The public health consequences of the break-up of the Soviet Union have been profound. Since 1990, poverty levels have grown, income inequalities have widened, and marginalized populations have become more vulnerable. In addition, migration, erosion of social networks and values, armed conflict, and the rise in high-risk behaviors such as selling sex, alcoholism, and drug use have contributed to social disruption and resulted in deteriorating health status. The picture, however, has not been the same across all countries. Countries of the FSU vary widely in terms of historical and cultural background, population homogeneity, income levels, and political processes. The Baltic States, for example, have benefited from relative political stability, have grown economically, and are now members of the European Union. At the other extreme, the countries of Central Asia have experienced significant economic crises and political instability, with dire public health consequences. Other countries, most notably Russia, have achieved political stability and benefited from its natural resources in recent years, particularly with oil prices at an all-time high, but have struggled to reform its public health system.

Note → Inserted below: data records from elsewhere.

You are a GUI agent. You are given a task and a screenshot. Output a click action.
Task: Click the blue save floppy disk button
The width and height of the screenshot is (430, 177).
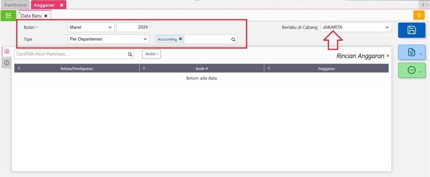[411, 30]
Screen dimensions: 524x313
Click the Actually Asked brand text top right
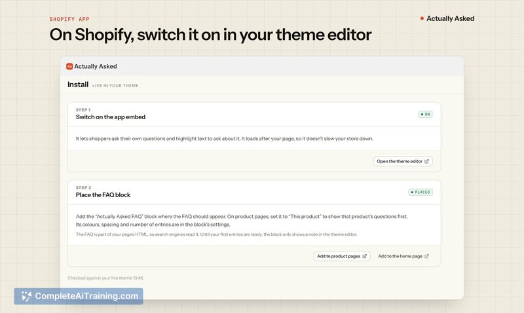point(450,18)
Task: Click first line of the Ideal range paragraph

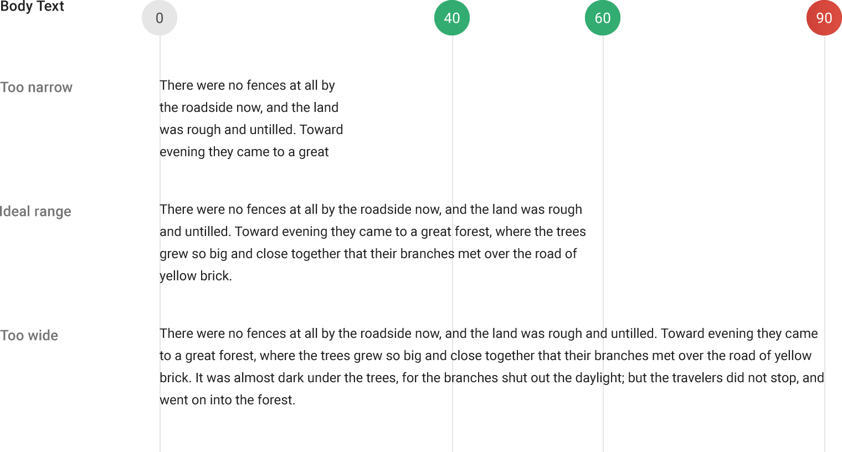Action: (371, 209)
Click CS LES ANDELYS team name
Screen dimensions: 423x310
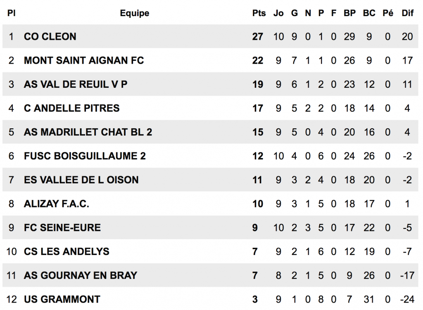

Overall, compared with Western Europe, health indicators have deteriorated markedly in the FSU.

The pretransition health-care system of the FSU has been largely inadequate in terms of the newly emerging demands made upon it, be they the consequences of alcohol consumption and very high death rates among middleaged men, the threat of multidrug resistance because of fractured connections between different elements of the tuberculosis control service, or a coherent evidence-based response to the HIV epidemic among IDUs.

Access to care has been challenged by reforms that have included a shift from a taxation-based system to an insurance-based system, while budgetary support has been maintained for rigid, highly verticalized structures. Patient access to care is less equitable than before the collapse of the Soviet Union in many countries. The vertical structures help perpetuate narrow skill sets among professional health-care workers. The ratio of doctors per capita in much of the FSU is high, but the skills they hold are narrowly specialized, meaning that integrated, multidisciplinary patient-centered care remains a challenge to deliver.

The health systems of the FSU are, as are the countries’ political, economic, and cultural contexts, in a state of transition. For some, this transition will be relatively painless. For others, it will be a painful process, affecting most acutely people already socially marginalized and living in poverty.